In a nutshell, the Centers for Medicare and Medicaid Services (CMS) seeks to change both programs’ LTC payment systems to reward quality instead of quantity. Sounds good, right? But why does government pay for most LTC in the first place? Why does it have to revolutionize its reimbursement methods to ensure quality? Why can't people simply choose the LTC services and providers they prefer without the long arm of the law needing to intervene?
Those are the questions I tried to answer in the following speech, delivered to Omega Healthcare Investors, Inc. in Dallas, Texas on November 10, 2015. You'll see why I think the whole publicly financed long-term care house of cards may soon come crashing down. We’re re-publishing this speech, which was originally distributed in a November 2015 LTC Bullet, because the points it makes are more important now than before. With the electorate’s rejection of Hillary Clinton for a third Obama term and with the impending repeal and replacement of ObamaCare, there is a real possibility now to reverse the tide of change toward these misguided policies and to turn health and long-term care policy in a more productive direction.
“The Future of
Long-Term Care Seen Through the Prism of History”
If value-based payment is good enough for Medicare, it should be good enough for McDonald’s too.
A monopsonistic, government-based nutrient payer could ensure quality food distribution by paying for value instead of quantity.
We could reimburse prospectively for dietary-related groups of alimentary consumption episodes rewarding lower food poisoning levels with five-star ratings.
“What if I want a Big Mac,” you ask? Tough luck. Too many calories for too little nutrition. The re-hospitalization risk is off the chart.
Why do we have prospective payment systems, bundling, managed care, and value-based payment in health care but not in food distribution?
Why is government micro-management of long-term care service delivery and financing the wave of the future?
Well, it’s been a slippery slope for 50 years. Santayana said: Remember history or you’ll repeat it. We’re not just repeating the mistakes of the past, we’re doubling down.
So, how did we get into this mess?
Once upon a time, long-term care was a Mom and Pop arrangement. Mom and Pop took care of Grandpa and Grandma, usually as a family, sometimes as a business.
Then, in 1965, government stepped in to help. At first, Medicare and Medicaid paid generously on a fee-for-service basis--initially to win passage of those programs and later to sustain support for them from business and political interests.
Medicare was to be “social insurance” for acute health care with premiums paid and benefits received by all.
Medicaid was to be a safety-net for long-term care, a means-tested public welfare program.
Remember that distinction between social insurance and welfare. We’ll return to it.
In the beginning, Medicaid offered only nursing home care. This was the origin of the welfare-program’s infamous “institutional bias.”
And in the beginning, Medicaid had no asset transfer restrictions nor any estate recovery requirement. Access to publicly funded nursing home care was easy and practically universal.
Now, people aren’t stupid.
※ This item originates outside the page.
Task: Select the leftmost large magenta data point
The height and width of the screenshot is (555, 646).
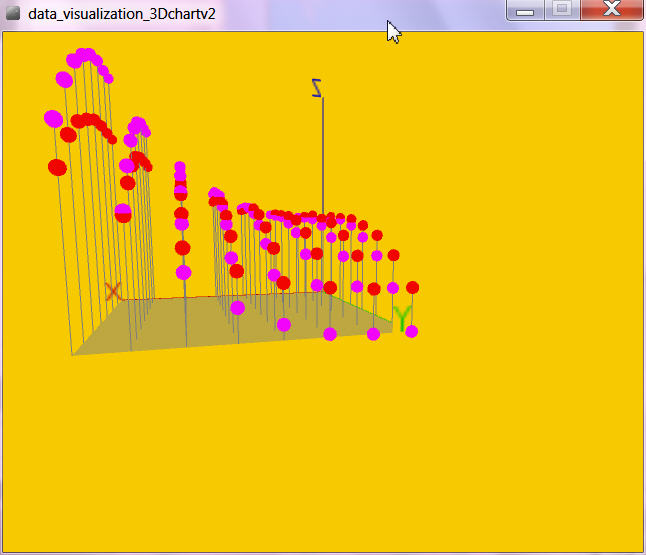Action: coord(53,118)
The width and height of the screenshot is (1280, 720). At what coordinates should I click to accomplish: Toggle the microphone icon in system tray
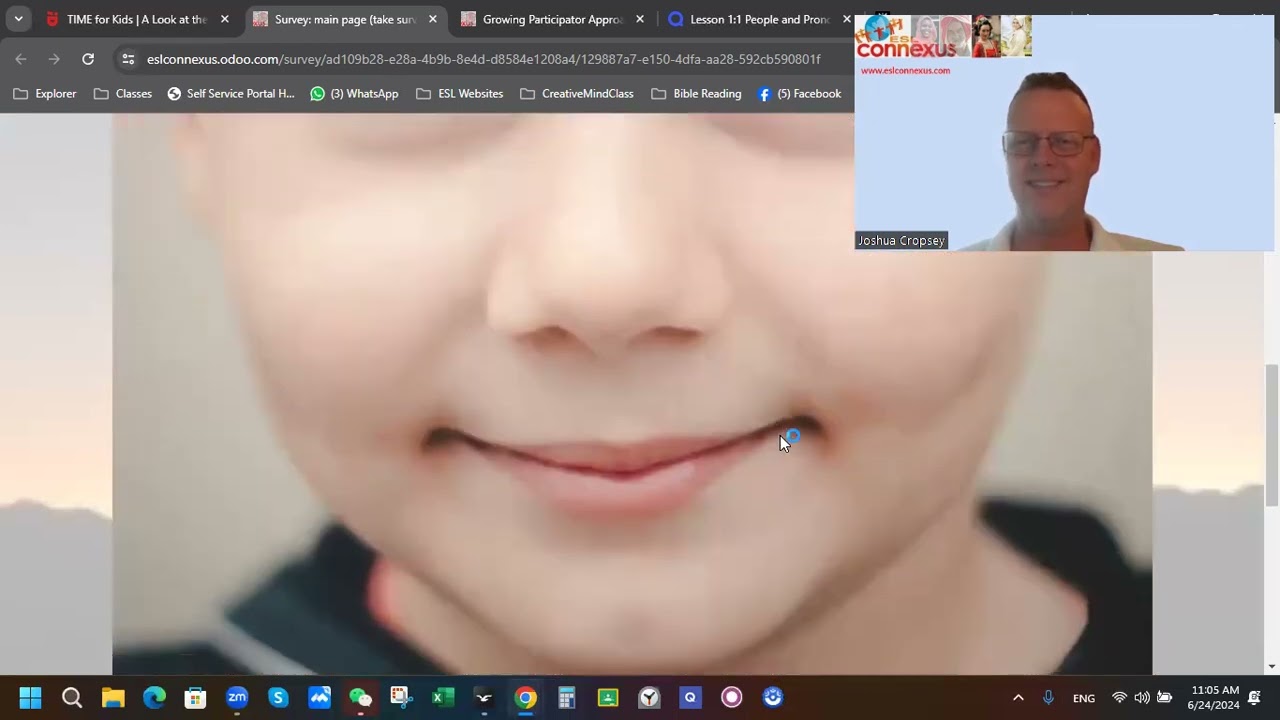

They saw that Medicaid would pay for Grandma in a nursing home, but they’d be burdened by personal caregiving or face cash out of pocket for any other kind of care.
Why pay for home care, adult day care, respite care or assisted living, when the government provides nursing home care?
Unsurprisingly, a private market for home and community-based services did not develop in those early years. There was no financial incentive for entrepreneurs to build a better long-term care mouse trap.
The same generous nursing home policies also stunted a budding private long-term care insurance market in the mid-1970s. Why insure privately for a risk and cost the government already pays for?
The nursing home profession was pretty savvy also. They saw a huge new funding source in Medicaid and Medicare. Naturally, nursing homes adapted to take full advantage of the opportunity. They formed powerful interest groups to influence public LTC policy.
So what do you think happened by the early 1970s? P.J. O'Rourke, the political satirist, likes to say "If you think health care is expensive now, just wait until it's free." Of course, the cost of Medicaid financed long-term care exploded.
Did the government respond by addressing the cause of this cost inflation—easily available free long-term care paid for by Medicaid?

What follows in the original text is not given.